Dataset entries
__________

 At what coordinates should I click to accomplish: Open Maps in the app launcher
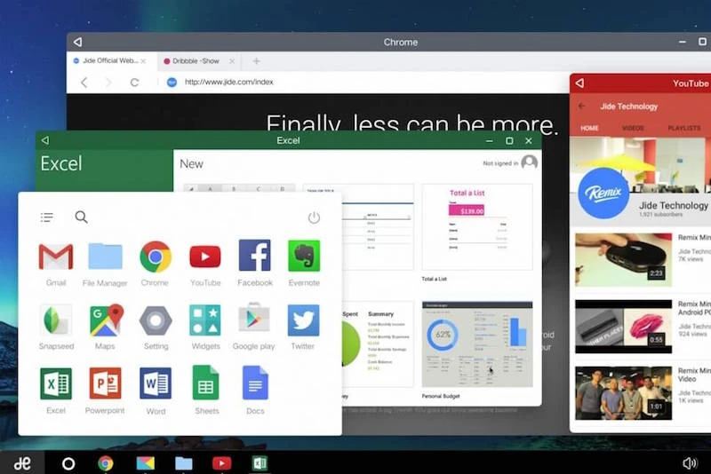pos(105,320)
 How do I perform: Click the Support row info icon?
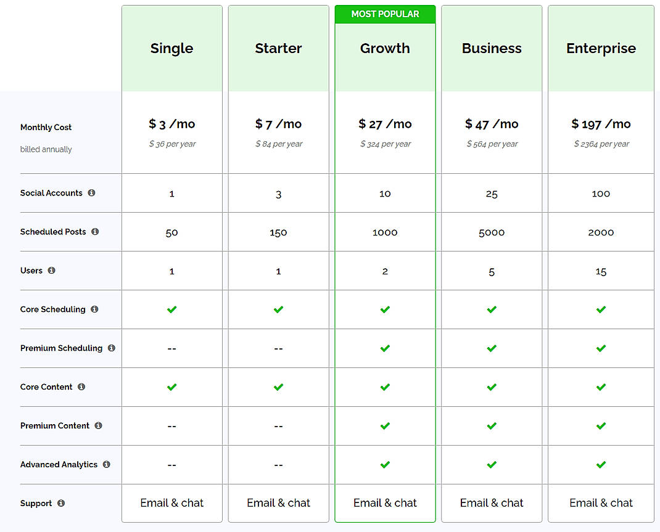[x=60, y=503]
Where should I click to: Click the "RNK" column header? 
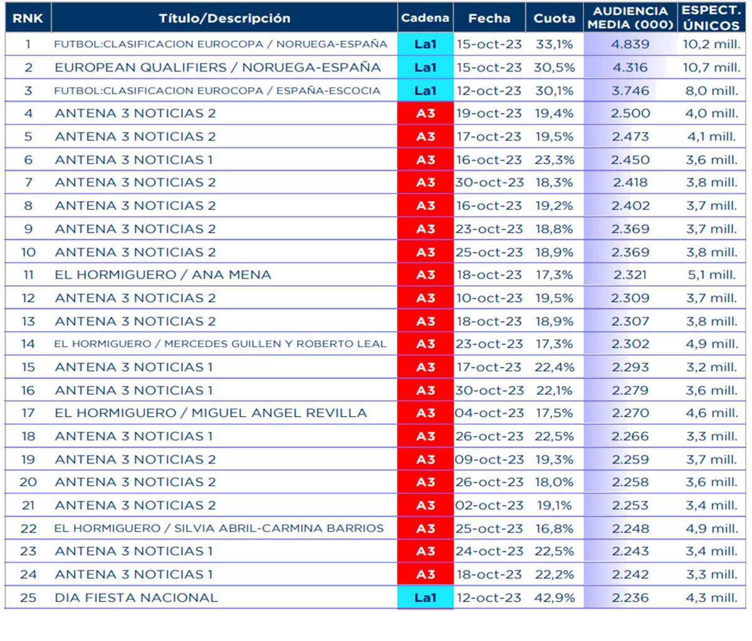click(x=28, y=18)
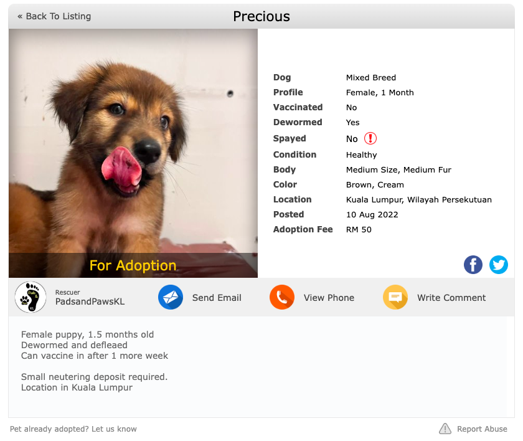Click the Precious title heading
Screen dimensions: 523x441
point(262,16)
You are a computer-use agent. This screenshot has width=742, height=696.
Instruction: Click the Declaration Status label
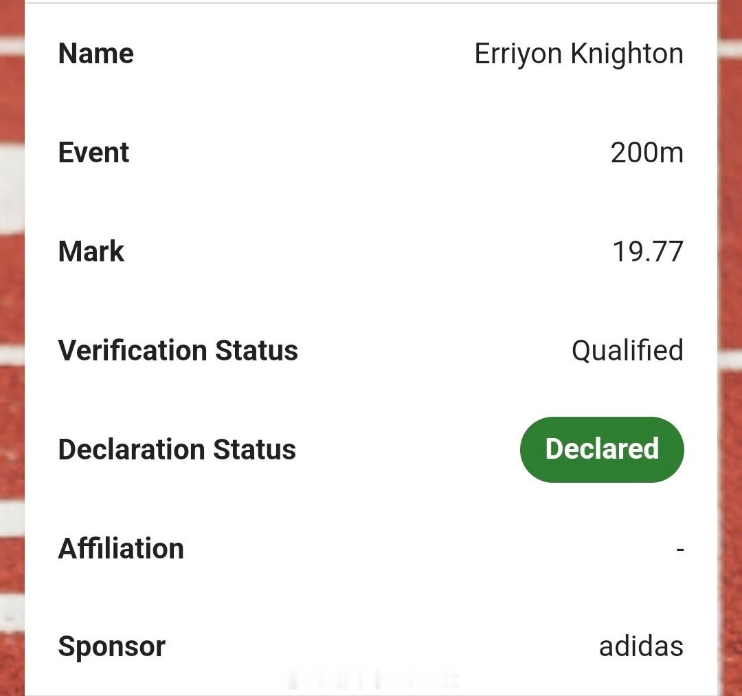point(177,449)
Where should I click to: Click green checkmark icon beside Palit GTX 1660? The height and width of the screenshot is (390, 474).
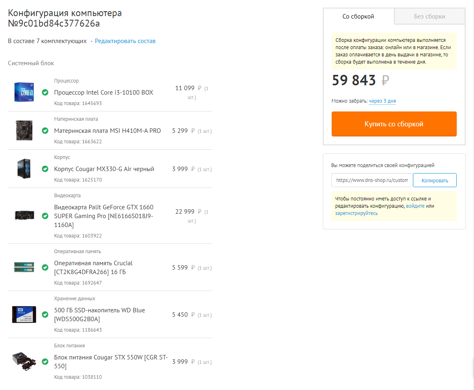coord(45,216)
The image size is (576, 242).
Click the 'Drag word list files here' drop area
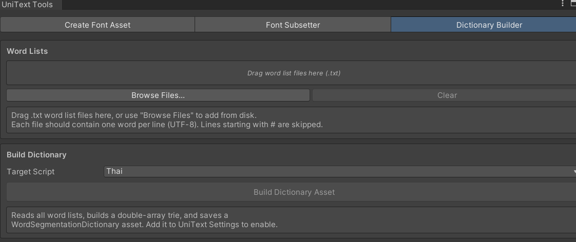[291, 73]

__________

Without including a single picture, restate all of the data word for word.

* **ANSWER**:
 At what coordinates should I click to accomplish: Open Maps in the app launcher
pos(105,320)
 How do I perform: Click the Support row info icon?
[x=60, y=503]
Where should I click to: Click the "RNK" column header? 
click(x=28, y=18)
Click the Precious title heading
Screen dimensions: 523x441
point(262,16)
You are a computer-use agent. This screenshot has width=742, height=696.
Instruction: Click the Declaration Status label
point(177,449)
Where should I click to: Click green checkmark icon beside Palit GTX 1660? The height and width of the screenshot is (390, 474).
coord(45,216)
The image size is (576, 242).
Click the 'Drag word list files here' drop area
[291, 73]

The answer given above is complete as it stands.